Normalmente, essas pessoas empregam ativamente o 25 para 30 diferentes funções para criar seus telefones específicos. A personalização pode envolver o download de aplicativos, mas muito mais importante é a adaptação de plataformas como o WhatsApp e o calendário. Desta forma, o telefone se torna um avatar ou daemon desse usuário.

Máquinas antropomórficas

Por mais de um século, a humanidade tem sido fascinada pelo desenvolvimento do robô e seu potencial para realizar nossa imaginação da máquina antropomórfica - isto é, máquinas que se parecem ou têm as qualidades de um ser humano. O robô é concebido para ser uma máquina que se torna cada vez mais semelhante a nós enquanto permanecendo outro. Mas o smartphone representa uma trajetória mais profunda e avançada em direção à máquina antropomórfica - uma que prossegue através de crescente intimidade.

Nossas preocupações com robôs tradicionalmente se concentram em sua aparência. Nós sentimos ambivalência sobre algo que se parece conosco.
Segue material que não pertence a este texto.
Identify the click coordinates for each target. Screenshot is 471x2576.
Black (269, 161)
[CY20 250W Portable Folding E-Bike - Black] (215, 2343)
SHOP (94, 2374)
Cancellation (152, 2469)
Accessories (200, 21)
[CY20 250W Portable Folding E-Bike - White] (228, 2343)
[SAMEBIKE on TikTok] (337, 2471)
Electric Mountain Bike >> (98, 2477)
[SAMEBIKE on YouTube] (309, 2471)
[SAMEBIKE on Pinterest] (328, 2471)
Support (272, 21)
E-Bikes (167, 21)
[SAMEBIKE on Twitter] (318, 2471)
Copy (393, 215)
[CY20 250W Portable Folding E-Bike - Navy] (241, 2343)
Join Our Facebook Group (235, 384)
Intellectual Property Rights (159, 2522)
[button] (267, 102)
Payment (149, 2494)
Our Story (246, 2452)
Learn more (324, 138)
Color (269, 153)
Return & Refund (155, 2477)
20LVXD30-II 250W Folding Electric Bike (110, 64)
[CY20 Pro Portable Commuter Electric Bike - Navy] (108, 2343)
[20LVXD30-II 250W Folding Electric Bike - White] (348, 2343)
Por outro lado, um smartphone não parece nem um pouco como um ser humano. Não tem braços nem pernas. Em vez disso, alcança a mobilidade através da colocação em bolsos ou bolsas de mão. O antropomorfismo é avançado através desses processos mais protéticos, da maneira como o telefone nos estende, bem como de sua capacidade de transformar o indivíduo a que pertence.

A intimidade crescente dos telefones também pode causar muitos problemas. Aqueles relacionados à perda de privacidade e controle por corporações são familiares. Ensinar o uso do telefone para pessoas mais velhas revela a estupidez dos telefones. Quando solicitados a baixar um aplicativo, meus alunos pressionam um ícone chamado downloads. Eles assumem que o Google Play é para jogos. Quando solicitados a entrar na Internet, eles não sabem se isso significa Samsung internet, Chrome, OK Google ou um chamado Internet. Os jovens dizem aos idosos que os smartphones são intuitivos. Eles estão completamente errados sobre isso.

O que torna os smartphones inteligentes?O que o seu telefone diz sobre você? Georgejmclittle / Shutterstock.com

Ambos os problemas e as novas capacidades variam por região. As pessoas mais velhas em Xangai adotam a modernidade do telefone e em um restaurante elas podem estar absortas em seus telefones, enquanto os jovens conversam diretamente entre si. No Japão, um país onde as pessoas podem ter funerais para coisas materiaisjá havia uma tradição da qualidade de objetos semelhantes a demônios e sua intimidade que dava a esses processos um significado distinto.

Para ter uma discussão informada sobre o uso e as consequências dos smartphones, primeiro precisamos saber quais são, examinando os processos culturais e individuais, bem como os técnicos, que os tornam inteligentes.A Conversação

Sobre o autor

Daniel Miller, professor de cultura material, UCL

Este artigo foi republicado a partir de A Conversação sob uma licença Creative Commons. Leia o artigo original.